Claude Opus 4.7 Drops—And Microsoft Breaks Ranks with OpenAI to Integrate It Day One

Last month, a GitHub post went viral for all the wrong reasons.

A senior AMD engineer published a post with a blunt title: “Claude Has Degenerated to the Point Where It Can’t Be Trusted for Complex Engineering Tasks.”

Not a casual complaint—actual evidence, logs, and benchmark comparisons.

Hundreds of developers piled in: “Same here,” “4.6 has become so conservative,” “Multi-step tasks give up halfway and return answers that look right but don’t actually work.”

I was using Claude 4.6 on a project at the time. Honestly, I felt it too. The model had gotten… cautious. Like it was afraid to make decisions, defaulting to safe, “correct-looking” answers instead of the bold, predictive solutions I’d gotten used to from earlier versions. Where did the old Claude go?

Turns out, I wasn’t imagining things.

Claude 4.6 wore the “model degradation” crown for roughly a month.

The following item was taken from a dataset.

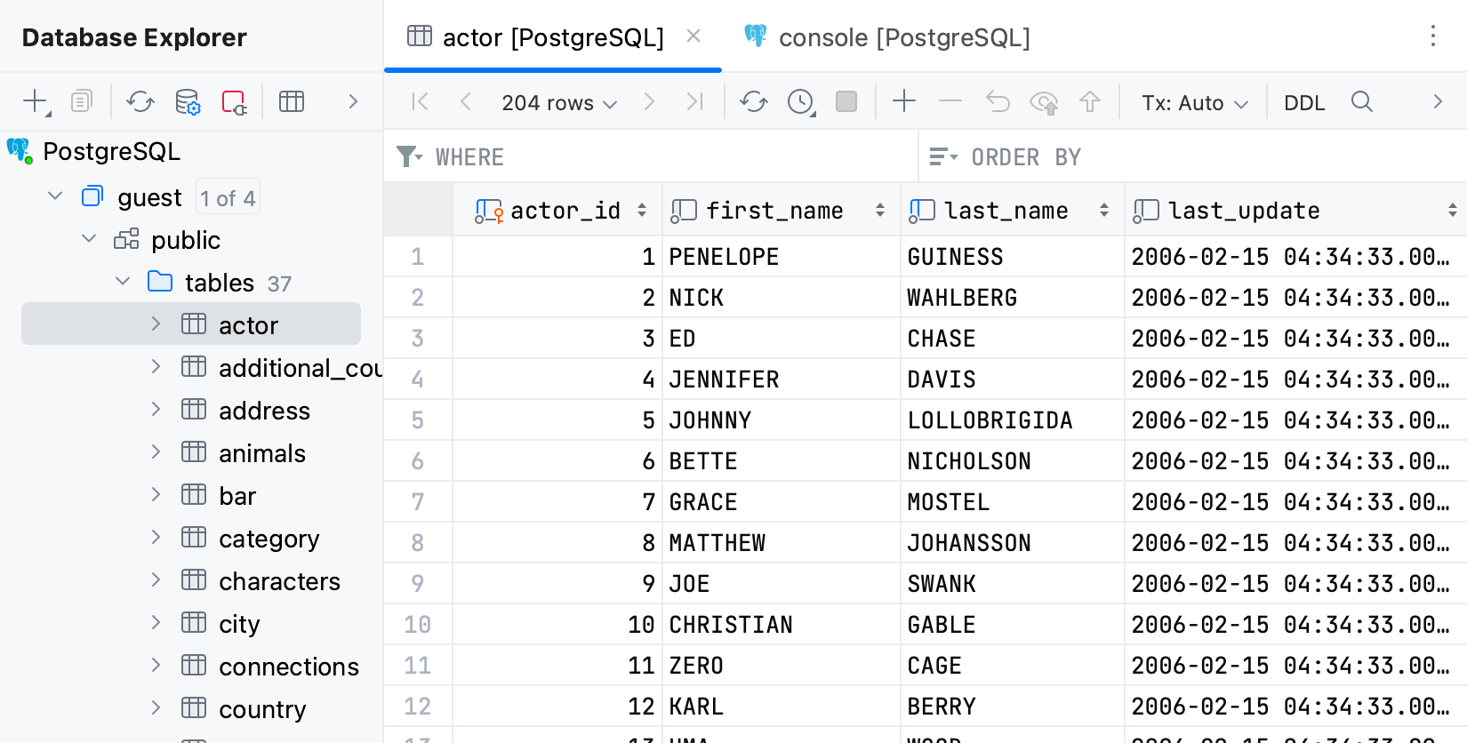
Task: Click the add new data source icon
Action: tap(36, 101)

Then Anthropic Responded—Fast

On April 16th, Anthropic dropped Opus 4.7.

Not a routine update. This felt like emergency triage. The changelog emphasized software engineering capabilities and visual understanding improvements, but the community’s real question: Did they fix the “getting dumber” problem?

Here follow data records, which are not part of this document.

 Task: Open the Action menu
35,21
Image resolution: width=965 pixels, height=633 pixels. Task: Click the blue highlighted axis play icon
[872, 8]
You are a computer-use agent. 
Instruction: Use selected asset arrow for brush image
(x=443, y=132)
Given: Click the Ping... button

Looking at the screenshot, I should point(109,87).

Then Microsoft added fuel to the fire.

On April 17th, a surprising headline appeared: Microsoft integrated Claude Opus 4.7 into GitHub Copilot and eight other development environments on day one.

Note that “day one.”

Microsoft and OpenAI have a deeply exclusive partnership—everyone knows this. But this time, no waiting period, no “exclusive window.” Claude Opus 4.7 dropped, and GitHub Copilot supported it immediately.

What does this mean?

My take: This isn’t Microsoft ditching OpenAI, but it does signal that Claude has become indispensable enough in coding scenarios that Microsoft had to set aside its historical exclusivity.

GitHub Copilot’s core use cases are code completion, generation, and explanation. Claude has always performed well here. But the real differentiator is what developers keep citing—Claude’s ability to handle complex engineering tasks: understanding large codebases, coordinating multi-file changes, debugging effectively.

That’s what made Microsoft blink.

The Community Is Still Divided

Post-4.7 release, the feedback split three ways. Some devs say “4.7 is noticeably better, complex tasks are more stable.” Others insist “Still not as good as 4.5, maybe even 4.6.” And a vocal group is complaining about the price—50% more expensive than 4.6, for arguably worse performance in some scenarios.

“Give us back 4.6” is trending on the ClaudeAI subreddit.

So where does this leave us?

Anthropic spent a month getting roasted and apparently shipped fixes—though at a higher price point. Microsoft breaking its exclusivity habit tells us one thing clearly: Claude’s value in programming scenarios has been market-validated. Whether users actually accept the new pricing is another question entirely.

I’m still on 4.6 myself, waiting for more comprehensive benchmarks before upgrading.

What about you? Using Claude or another AI coding tool and noticed capability swings over time? Is it the model degrading, or something else—compute allocation, commercial decisions?


Reflection Question

Have you noticed AI coding tools behaving inconsistently at different periods? Do you think it’s the model itself, or something else—compute allocation, commercial decisions?